Bab 13. Manusia Bodo Amat

29 10 5
                                    

Keinginan orang tua memang selalu berpikir yang terbaik untuk anaknya. Tapi, pernahkah kalian mengerti apa yang sebenarnya seorang anak inginkan? Tanpa harus mengekang, dengan alasan orang tua selalu benar.

~ Seberkas Jejak Santri ~

Karya Serpihan Ilalang

==========♡♡♡♡♡==========

Hari cepat berlalu, kini tepat kelulusan Rafka adik Zalfa. Sejak awal Rafka tidak sedikitpun terfikirkan untuk melanjutkan ke jenjang yang lebih tinggi.
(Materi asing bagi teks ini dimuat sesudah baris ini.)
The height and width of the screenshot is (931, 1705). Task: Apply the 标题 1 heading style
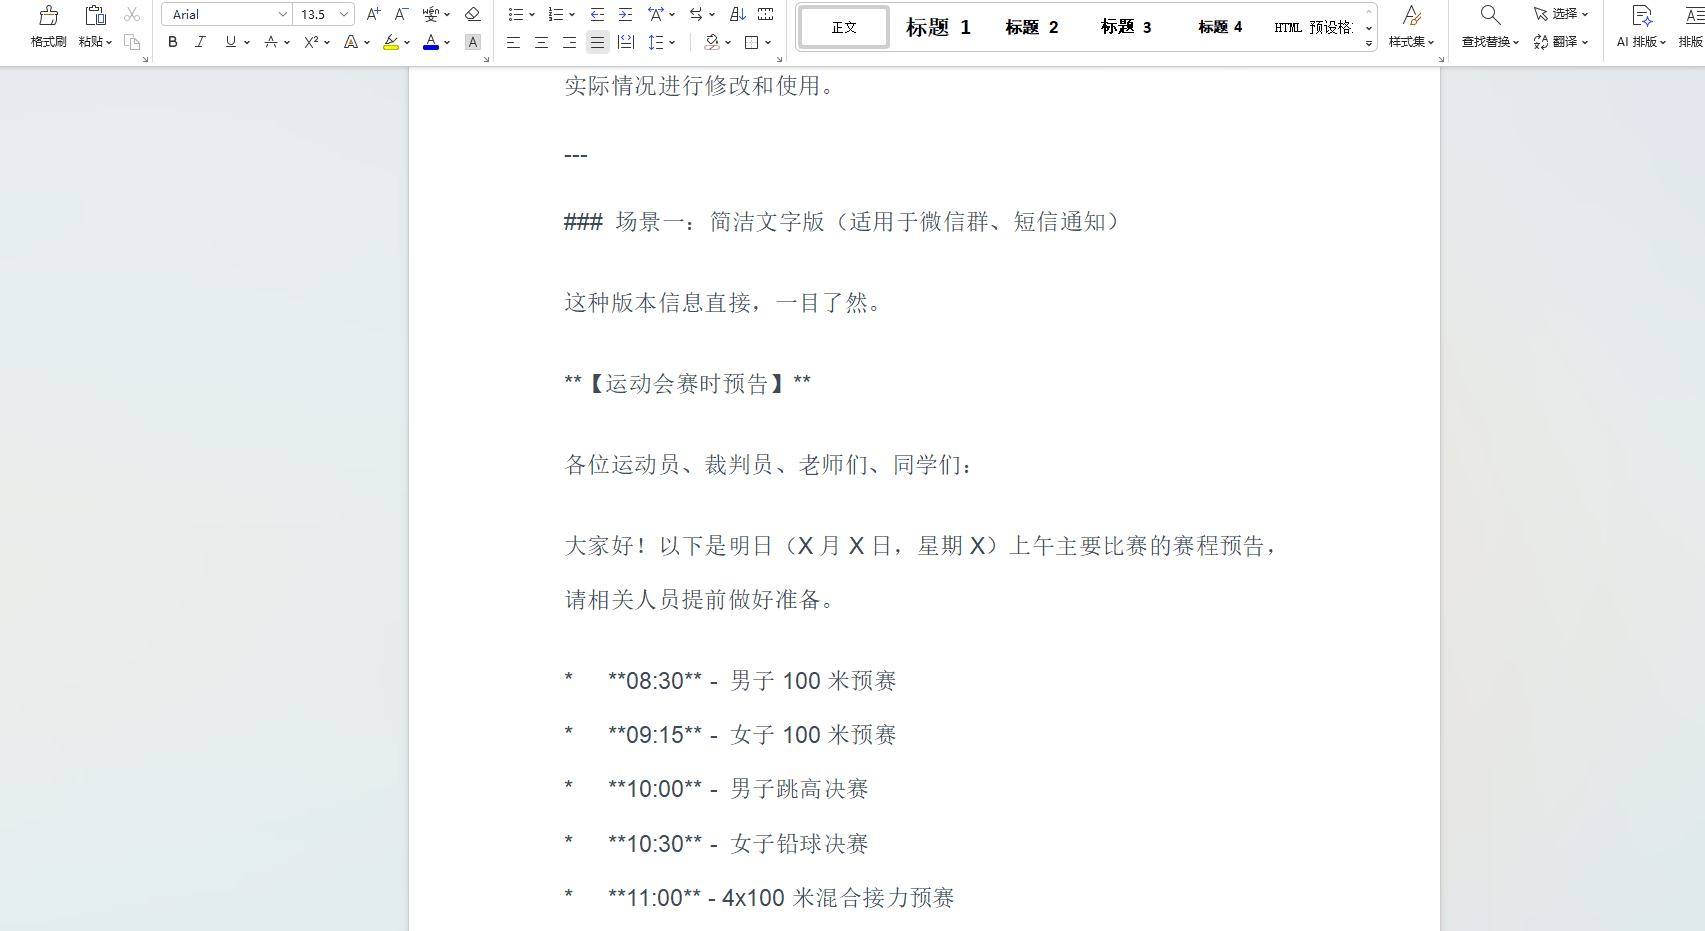[x=937, y=27]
Meski sejak SD sampai SMA Rafka selalu di sekolah yang sama dengan kakaknya, untuk kuliah ia tidak ingin mengikuti jejak kakaknya karena menurutnya kuliah itu terlalu ribet. Dia hanya ingin merasa bebas cukup mengaji saja di pondok yang saat ini masih ia tempati.

Tetapi berbeda dengan keinginan orang tuanya, Rafka harus mengikuti jejak kakaknya. Mondok dan kuliah itulah semboyan kedua orang tua mereka. Harus seimbang dua-duanya nggak boleh hanya salah satunya. Apalagi di zaman modern ini. Kedua orang tua mereka menginginkan anak-anaknya sekolah setinggi dan sebaik mungkin baik ilmu dunia maupun akhiratnya.
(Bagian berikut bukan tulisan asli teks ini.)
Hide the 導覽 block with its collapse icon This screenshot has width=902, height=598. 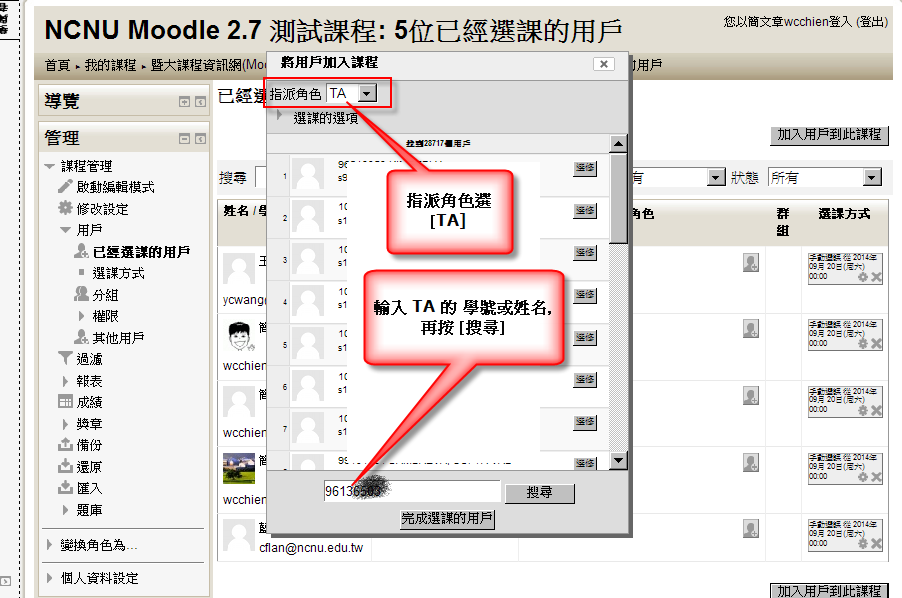(x=184, y=102)
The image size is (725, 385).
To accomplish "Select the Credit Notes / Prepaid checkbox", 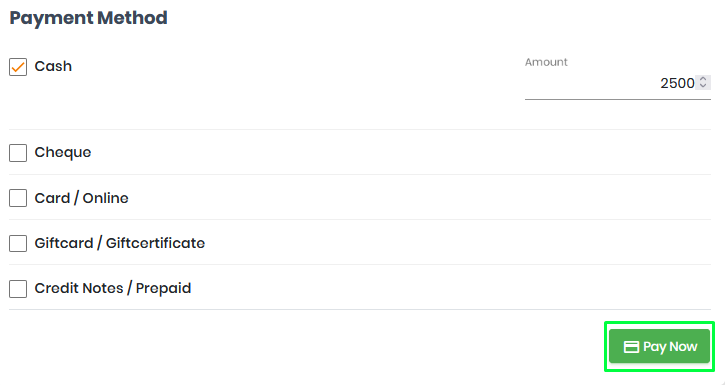I will click(18, 289).
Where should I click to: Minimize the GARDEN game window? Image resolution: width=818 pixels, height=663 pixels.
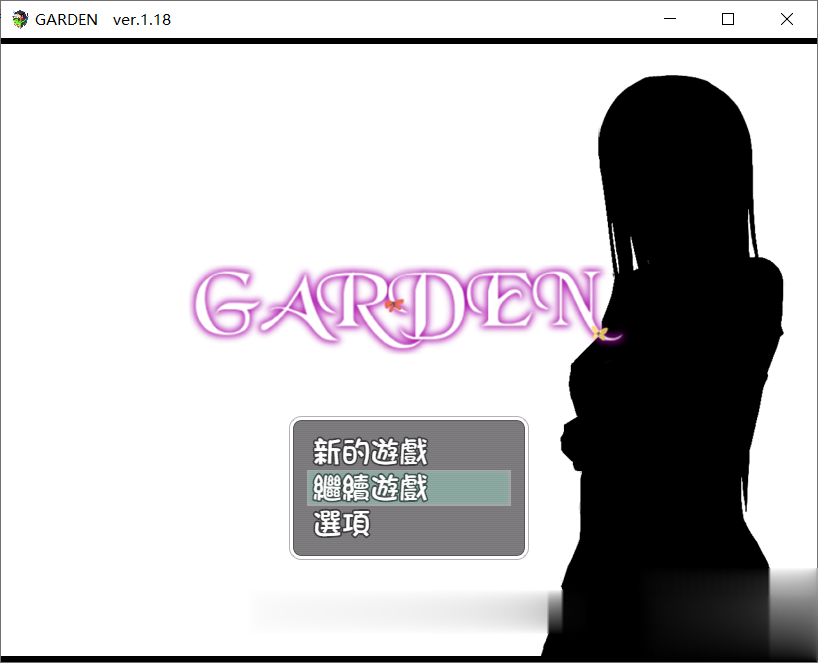pyautogui.click(x=669, y=19)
Sedikit ada penyesalan saat dulu tidak mengkuliahkan dan mesantrenkan anak sulung mereka, yakni kakak dari Zalfa dan Rafka. Mereka berniat untuk gapyears, setidaknya satu tahun berhenti sejenak untuk membantu mereka. Karena kebetulan saat itu Zalfa masuk SMA dan Rafka masuk SMP, akhirnya Viqoh sebagai anak sulung mengalah untuk adik-adiknya agar tidak kuliah terlebih dahulu.

Meski notabennya Viqoh lah anak paling pintar di antara adik-adiknya. Tapi ia memilih untuk bekerja dan sedikit membantu biaya sekolah adik-adiknya. Sampai satu tahun tiba Viqoh malah tidak ingin melanjutkan kuliah, dia sudah nyaman bekerja dan kebetulan sudah diangkat menjadi karyawan tetap di salah satu PT di Cikarang. Akhirnya kedua orang tua mereka hanya bisa mengiyakan keinginan anak sulung mereka.
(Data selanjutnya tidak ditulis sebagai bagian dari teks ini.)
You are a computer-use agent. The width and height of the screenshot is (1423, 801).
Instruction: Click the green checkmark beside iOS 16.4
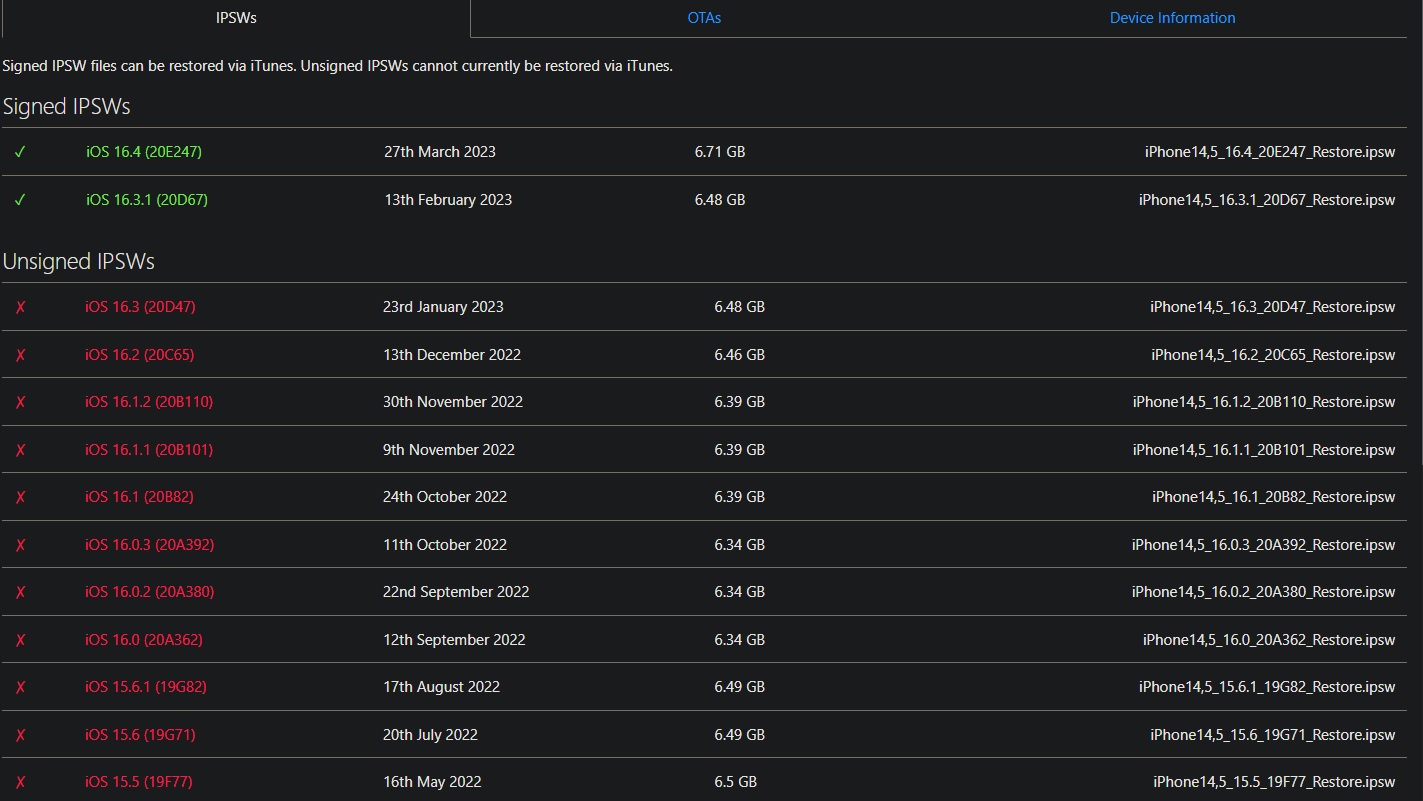[x=20, y=152]
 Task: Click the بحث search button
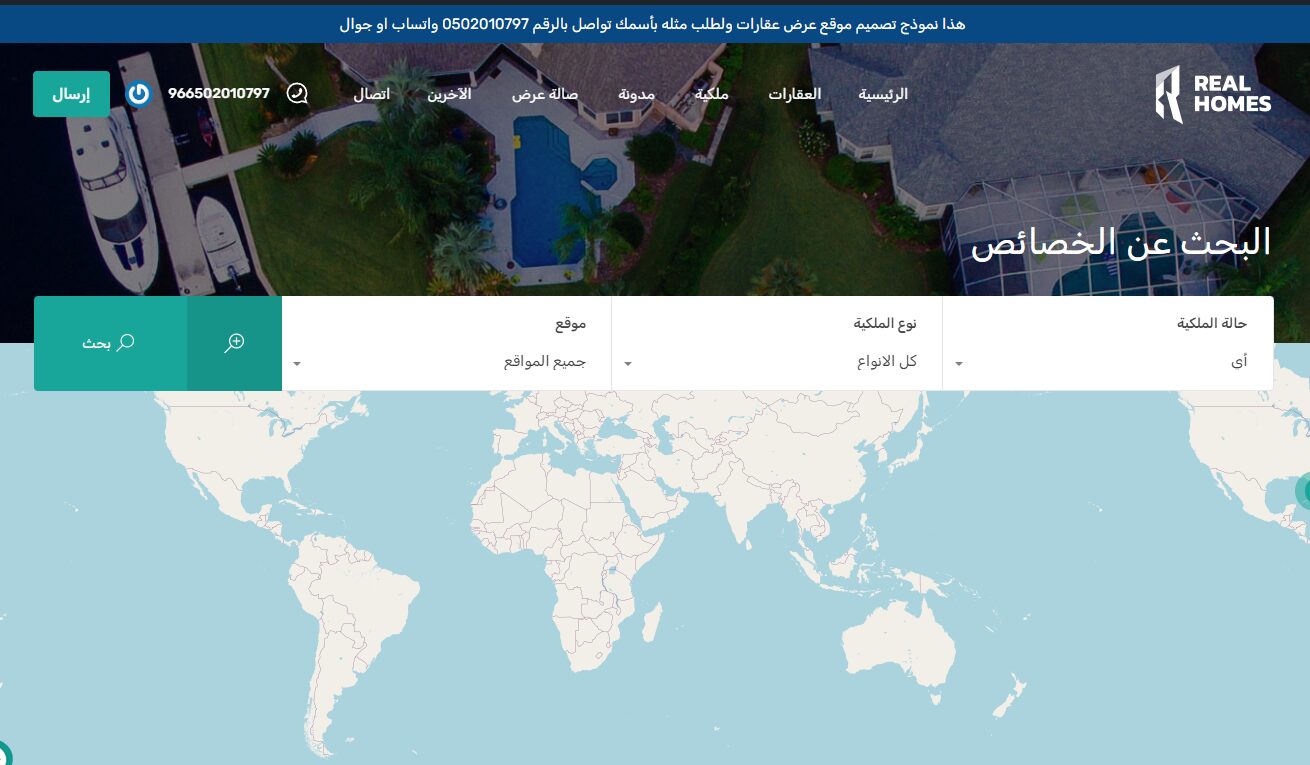point(109,343)
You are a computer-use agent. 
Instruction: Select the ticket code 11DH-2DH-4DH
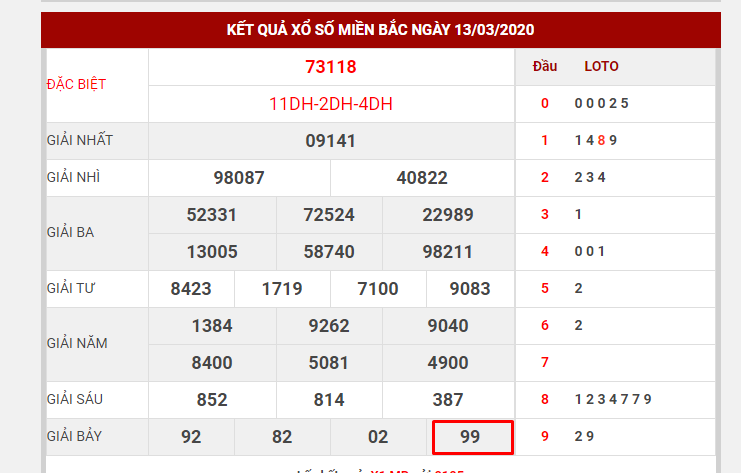[330, 103]
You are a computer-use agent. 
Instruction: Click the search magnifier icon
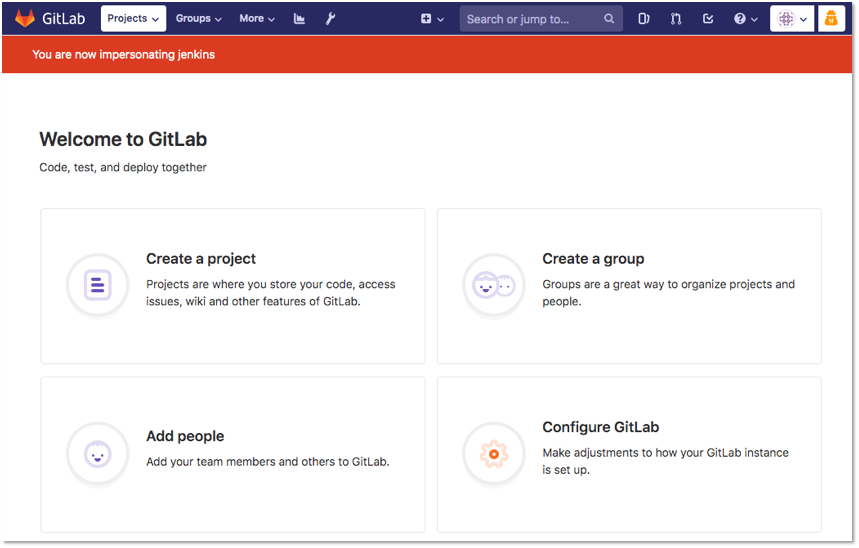click(x=609, y=19)
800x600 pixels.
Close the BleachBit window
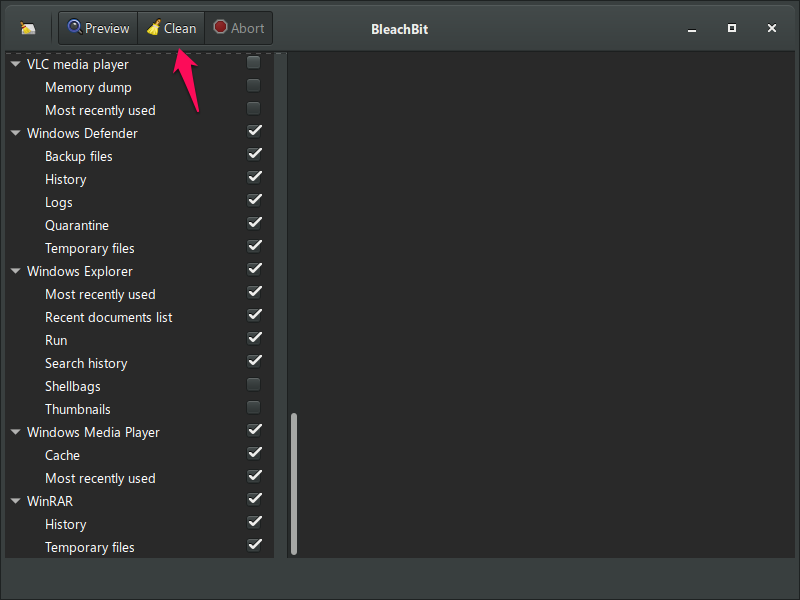click(x=772, y=28)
Di tempat lain, Zalfa sedang mempersiapkan hafalannya untuk di setorkan setelah ashar. Tiba-tiba hp Zalfa berdering, pertanda panggilan masuk.

"Mbak Zalfa, ada yang telpon," seru salah satu anak kamar Zalfa.

"Oh iya. Bentar."

"Cie... cie..." ucap beberapa teman yang berada di luar kamar.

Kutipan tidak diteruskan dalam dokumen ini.